December 2019

The captivating layers of colors and of shapes. The monstrous stitching of flesh to robotics. When the grotesque transition into the comical the work of John Vochatzer can be discovered. The proficiency of the razor blade and attention to detail may or may not have anything to do with achieving this style and feel. Let’s find out if there is any truth to all things collage.

What brought you to explore this medium?

I first started making collages almost 15 years ago and at this point it's a little bit hard to recall exactly how it first seduced me. I think some things just happen naturally, and when I first stumbled upon the work of artists like Fred Tomaselli and Hope Kroll it immediately felt nostalgic in some strange way, and like something I knew I needed to pursue. Collage always, at least as I've approached it, has been magical in that it's a medium in which the process is almost always more cathartic than the outcome, as I think art should inherently be. I don't know where the quote originates from but I recently heard collage described as "the association of disassociated realities", which to me very adequately sums up it's appeal. Constantly scouring book fairs, thrift stores, estate sales, ebay or what have you only to rip everything apart and reassemble it according to the whims of your own desire and imagination is a joy and an obsession that can't easily be described. Collage is anarchic, collage is adventurous, and most of all it's a beautiful deconstruction (and then reconstruction) of our collective world as it exists in printed and digital media.

You are a tattoo artist by day and collage artist by night. How does this help or hinder your direction?

In all honesty the two are of their own separate worlds, and although there is some occasional overlap where someone wants me to adapt some of my collage work into tattoo form, the two don't really have any relation beyond that. I've realized, for me anyways, that collaging and drawing/tattooing rely on completely different modes of thinking, and switching those gears sometimes can be a little rough. I try to not have only one foot in the door with anything but at least with the collage work I give myself the liberty to work at my own pace. I turn down nearly all commission and design requests in that field because it's nice having a creative outlet that's not entirely encumbered by money and trying to making a living and all that. Collages find their way through just about every culture of art.

You mentioned something about people not taking cut and paste collage work seriously.

Why so?

There is definitely a very rich history to collage that I think a lot of people aren't aware of or just simply overlook. On top of that it seems that in general people tend to regard collage as more of a craft or a lesser, fringe art medium. I think a lot of this stems from the fact that many people do gravitate toward making collages because it doesn't necessarily require the same amount of patience and practice or just inherit talent as say oil painting or illustration. People often want to be creative, and they want an outlet to express themselves, but they lack either the confidence or just general wherewithal to apply themselves to a more traditional medium. I don't personally see anything wrong with this, as I've always been a big proponent of amateurism and outsider art. To quote Lautreamont, I firmly believe in the idea "poetry should be made by all" regardless of scope or technical prowess. Conversely, coming from a long background of drawing and painting before I branched into collage, I myself try to apply the same level of detail and discipline as a typical painter would and I usually incorporate other mediums such as paint, ink, and resin.
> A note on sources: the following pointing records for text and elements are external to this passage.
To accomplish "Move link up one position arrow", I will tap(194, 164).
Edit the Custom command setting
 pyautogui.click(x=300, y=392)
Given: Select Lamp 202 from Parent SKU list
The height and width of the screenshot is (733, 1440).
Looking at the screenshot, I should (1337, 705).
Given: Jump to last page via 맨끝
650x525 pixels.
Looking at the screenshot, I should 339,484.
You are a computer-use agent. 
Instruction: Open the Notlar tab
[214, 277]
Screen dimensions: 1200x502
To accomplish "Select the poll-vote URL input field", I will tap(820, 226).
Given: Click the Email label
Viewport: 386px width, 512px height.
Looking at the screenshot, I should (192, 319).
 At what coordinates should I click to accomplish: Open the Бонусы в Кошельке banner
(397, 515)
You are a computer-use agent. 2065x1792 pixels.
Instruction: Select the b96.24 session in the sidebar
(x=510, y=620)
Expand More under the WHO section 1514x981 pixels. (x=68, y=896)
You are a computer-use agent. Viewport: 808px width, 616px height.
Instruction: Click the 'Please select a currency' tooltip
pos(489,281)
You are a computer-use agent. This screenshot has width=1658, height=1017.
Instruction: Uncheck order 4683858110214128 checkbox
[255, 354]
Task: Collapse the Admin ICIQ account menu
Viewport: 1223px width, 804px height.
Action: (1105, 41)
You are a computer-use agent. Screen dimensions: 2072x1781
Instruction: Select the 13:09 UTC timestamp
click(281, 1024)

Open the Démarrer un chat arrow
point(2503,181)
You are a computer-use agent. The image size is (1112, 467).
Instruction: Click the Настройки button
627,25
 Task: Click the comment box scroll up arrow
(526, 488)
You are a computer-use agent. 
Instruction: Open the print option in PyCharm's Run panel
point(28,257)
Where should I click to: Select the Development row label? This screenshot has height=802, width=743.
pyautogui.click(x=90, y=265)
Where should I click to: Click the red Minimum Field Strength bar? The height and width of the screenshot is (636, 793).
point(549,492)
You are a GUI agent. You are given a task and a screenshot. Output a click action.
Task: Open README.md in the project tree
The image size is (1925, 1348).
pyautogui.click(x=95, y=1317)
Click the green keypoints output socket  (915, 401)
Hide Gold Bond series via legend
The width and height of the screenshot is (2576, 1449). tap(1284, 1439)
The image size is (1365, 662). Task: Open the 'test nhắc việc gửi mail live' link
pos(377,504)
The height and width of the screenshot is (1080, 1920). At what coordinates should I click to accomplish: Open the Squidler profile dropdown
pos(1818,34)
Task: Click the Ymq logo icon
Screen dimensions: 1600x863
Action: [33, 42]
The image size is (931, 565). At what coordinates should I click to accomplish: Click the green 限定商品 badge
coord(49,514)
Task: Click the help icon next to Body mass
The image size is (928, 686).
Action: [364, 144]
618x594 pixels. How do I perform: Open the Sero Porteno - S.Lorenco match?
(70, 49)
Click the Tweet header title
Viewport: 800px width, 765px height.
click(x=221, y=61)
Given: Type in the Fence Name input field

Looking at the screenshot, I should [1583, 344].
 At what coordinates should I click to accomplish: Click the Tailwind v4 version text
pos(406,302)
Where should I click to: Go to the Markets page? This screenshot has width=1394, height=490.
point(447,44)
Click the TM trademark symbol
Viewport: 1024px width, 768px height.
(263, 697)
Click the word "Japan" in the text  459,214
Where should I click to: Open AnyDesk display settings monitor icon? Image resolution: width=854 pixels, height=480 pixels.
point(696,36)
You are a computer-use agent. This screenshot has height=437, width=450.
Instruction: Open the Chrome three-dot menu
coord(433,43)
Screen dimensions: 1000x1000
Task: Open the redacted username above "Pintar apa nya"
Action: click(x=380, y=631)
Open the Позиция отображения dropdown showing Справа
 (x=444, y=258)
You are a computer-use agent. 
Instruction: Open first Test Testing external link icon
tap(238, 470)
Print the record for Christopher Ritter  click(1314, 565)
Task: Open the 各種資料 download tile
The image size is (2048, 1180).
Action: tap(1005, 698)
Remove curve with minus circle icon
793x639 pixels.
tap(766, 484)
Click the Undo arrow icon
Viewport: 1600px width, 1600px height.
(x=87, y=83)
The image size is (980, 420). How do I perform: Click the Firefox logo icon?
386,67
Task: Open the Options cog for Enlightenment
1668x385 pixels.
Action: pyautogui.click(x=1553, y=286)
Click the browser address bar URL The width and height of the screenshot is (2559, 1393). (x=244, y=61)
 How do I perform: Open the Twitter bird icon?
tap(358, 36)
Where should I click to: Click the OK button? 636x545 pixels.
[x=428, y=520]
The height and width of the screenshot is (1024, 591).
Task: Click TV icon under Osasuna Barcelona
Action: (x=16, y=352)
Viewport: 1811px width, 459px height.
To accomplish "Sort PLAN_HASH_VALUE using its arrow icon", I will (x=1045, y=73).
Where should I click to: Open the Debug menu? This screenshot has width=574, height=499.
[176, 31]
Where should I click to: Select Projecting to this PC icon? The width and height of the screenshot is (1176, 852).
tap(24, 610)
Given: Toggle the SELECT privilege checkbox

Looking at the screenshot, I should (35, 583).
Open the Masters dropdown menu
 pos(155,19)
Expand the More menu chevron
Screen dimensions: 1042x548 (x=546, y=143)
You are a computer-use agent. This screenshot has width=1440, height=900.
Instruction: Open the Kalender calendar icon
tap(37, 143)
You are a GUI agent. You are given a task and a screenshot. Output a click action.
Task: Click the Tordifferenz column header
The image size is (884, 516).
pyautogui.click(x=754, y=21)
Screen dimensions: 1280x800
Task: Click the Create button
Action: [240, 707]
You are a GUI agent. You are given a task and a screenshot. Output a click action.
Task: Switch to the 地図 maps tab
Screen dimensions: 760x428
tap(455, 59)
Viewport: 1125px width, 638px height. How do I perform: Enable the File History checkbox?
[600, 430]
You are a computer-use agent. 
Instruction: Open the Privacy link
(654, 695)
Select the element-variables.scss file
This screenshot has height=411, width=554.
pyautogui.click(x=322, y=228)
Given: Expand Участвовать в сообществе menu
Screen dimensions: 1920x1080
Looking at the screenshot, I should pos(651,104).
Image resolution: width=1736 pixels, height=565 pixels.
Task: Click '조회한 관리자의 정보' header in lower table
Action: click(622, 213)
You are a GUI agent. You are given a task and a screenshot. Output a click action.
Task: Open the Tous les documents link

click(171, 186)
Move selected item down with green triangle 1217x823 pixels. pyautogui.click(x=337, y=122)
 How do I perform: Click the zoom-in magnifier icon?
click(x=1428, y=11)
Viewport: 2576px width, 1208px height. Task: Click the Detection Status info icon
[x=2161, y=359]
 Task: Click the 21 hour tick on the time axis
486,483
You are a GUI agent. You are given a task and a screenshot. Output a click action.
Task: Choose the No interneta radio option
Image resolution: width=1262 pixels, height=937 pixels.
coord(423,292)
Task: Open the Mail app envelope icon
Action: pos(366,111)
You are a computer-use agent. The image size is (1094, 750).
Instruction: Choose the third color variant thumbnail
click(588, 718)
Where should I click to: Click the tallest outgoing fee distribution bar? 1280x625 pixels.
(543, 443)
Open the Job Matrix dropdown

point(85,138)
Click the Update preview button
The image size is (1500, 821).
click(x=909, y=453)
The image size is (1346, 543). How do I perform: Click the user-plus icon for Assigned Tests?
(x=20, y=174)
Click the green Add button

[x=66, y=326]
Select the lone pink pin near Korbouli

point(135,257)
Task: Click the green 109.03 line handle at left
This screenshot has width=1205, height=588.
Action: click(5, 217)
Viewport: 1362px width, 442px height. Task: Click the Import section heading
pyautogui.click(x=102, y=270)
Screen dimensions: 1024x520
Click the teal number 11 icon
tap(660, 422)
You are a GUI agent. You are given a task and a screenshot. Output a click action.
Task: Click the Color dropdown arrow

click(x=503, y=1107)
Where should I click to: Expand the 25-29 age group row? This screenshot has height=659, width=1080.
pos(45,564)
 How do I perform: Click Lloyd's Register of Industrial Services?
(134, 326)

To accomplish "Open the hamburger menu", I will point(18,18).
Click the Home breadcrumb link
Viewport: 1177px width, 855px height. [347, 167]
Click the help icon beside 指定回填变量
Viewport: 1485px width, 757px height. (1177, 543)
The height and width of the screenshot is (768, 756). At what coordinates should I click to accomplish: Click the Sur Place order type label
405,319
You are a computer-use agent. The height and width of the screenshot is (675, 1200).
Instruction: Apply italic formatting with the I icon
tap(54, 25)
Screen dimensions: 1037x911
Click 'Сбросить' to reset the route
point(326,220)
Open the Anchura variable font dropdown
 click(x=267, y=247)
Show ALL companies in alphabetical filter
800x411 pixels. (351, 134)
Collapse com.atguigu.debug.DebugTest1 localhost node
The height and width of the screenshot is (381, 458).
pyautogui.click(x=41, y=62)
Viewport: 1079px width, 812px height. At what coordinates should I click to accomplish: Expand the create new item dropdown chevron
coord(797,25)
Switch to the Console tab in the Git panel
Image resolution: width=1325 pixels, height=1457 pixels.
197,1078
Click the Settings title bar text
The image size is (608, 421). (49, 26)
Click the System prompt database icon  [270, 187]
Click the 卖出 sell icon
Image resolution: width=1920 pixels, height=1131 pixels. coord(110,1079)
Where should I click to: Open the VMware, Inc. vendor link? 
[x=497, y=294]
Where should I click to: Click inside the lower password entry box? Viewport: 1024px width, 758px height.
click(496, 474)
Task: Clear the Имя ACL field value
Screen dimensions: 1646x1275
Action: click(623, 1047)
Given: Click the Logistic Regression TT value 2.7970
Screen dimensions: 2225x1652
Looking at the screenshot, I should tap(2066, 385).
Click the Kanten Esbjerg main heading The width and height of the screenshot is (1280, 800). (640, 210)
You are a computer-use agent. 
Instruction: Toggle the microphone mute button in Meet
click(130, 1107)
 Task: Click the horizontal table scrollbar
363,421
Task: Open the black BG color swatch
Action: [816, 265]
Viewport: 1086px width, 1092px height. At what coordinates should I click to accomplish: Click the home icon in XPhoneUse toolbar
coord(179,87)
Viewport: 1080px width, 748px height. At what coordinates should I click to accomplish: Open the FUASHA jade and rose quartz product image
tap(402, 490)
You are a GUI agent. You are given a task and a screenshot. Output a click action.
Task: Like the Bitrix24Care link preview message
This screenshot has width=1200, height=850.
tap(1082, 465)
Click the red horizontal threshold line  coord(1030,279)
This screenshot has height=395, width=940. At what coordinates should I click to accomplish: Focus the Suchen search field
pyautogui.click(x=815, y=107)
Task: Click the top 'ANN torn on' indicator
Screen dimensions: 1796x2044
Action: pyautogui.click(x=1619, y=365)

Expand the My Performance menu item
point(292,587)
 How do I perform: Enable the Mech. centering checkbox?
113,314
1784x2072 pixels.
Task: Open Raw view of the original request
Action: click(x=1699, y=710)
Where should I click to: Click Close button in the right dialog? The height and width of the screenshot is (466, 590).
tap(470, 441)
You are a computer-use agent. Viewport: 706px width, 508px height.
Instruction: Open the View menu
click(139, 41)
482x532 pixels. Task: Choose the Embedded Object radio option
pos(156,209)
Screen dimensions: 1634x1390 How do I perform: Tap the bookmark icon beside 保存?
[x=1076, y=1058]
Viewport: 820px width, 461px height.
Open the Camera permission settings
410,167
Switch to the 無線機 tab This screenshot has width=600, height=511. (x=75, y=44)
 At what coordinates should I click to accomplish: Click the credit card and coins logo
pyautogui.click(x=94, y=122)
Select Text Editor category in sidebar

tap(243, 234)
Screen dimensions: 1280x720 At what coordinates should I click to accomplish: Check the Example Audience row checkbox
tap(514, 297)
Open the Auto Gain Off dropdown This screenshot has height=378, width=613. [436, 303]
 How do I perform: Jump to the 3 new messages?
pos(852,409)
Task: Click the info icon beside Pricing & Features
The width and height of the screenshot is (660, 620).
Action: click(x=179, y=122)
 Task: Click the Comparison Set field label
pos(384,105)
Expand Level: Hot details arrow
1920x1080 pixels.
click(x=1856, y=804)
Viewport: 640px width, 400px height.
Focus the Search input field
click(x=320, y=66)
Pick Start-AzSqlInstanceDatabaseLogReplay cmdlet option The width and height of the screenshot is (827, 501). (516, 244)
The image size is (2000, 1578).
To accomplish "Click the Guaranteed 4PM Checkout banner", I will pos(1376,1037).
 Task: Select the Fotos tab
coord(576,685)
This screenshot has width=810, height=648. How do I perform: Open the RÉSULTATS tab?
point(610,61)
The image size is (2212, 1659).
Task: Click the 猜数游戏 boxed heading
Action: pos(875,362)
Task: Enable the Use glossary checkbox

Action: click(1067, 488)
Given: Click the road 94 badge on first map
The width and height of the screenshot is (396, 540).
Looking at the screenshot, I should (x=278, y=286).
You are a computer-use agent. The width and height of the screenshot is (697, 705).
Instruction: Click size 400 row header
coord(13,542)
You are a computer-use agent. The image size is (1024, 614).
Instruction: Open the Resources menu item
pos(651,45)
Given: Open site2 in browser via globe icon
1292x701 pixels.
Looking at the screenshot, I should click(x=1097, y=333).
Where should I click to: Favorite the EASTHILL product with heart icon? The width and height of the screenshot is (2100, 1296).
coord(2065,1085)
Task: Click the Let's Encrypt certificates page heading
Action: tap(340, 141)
True or false, you did the largest collage mural in the US?

Based off the research I did at the time, it was (and perhaps still is) the largest as far as paper-to-surface square footage goes. Granted it's not a record that would necessarily be well documented and I could be wrong, but to my knowledge the only larger wheatpaste mural in the world was done by Handiedan in Berlin a few years prior. I did my mural in 2015 on the back of my old job in the SF Tenderloin, using 1600 square feet of printed color imagery on a 3000 square foot wall of which we painted the background. The mural lasted less than a year, somewhat expectedly, as collage isn't the most durable medium for the outdoors. This is likely why large scale murals of this variety aren't more common. Following the deterioration of my mural I've at least had the pleasure and privilege of curating that wall, which has since hosted the work of Italian street artist Ozmo, and currently my friend and studio mate Max Ehrman.

This exhibition is loaded with layers of painstaking symbolism. We feel your work can be on view for months and still be refreshing. What can we expect from you in the future?

My mind is always jumping around in so many directions it's hard to say what to expect, as I usually don't even know myself. I do have a big exhibit coming up in Europe early next year that I'm heavily grinding on a new series of collage work for. After that I'm pretty set on taking a solid hiatus from the massive, intensely detailed pieces, if not collage in general for who knows how long. Aside from feeling like on some unconscious level I'm starting to pigeon-hole myself a bit, I also think I've more or less plateaued with the current aesthetic I've been doing. I'm going to take some time to just focus on drawing, painting, and tattooing and come back to the collage work however long down the line when I feel like I can reapproach it with a fresh perspective and a renewed sense of invention and playfulness.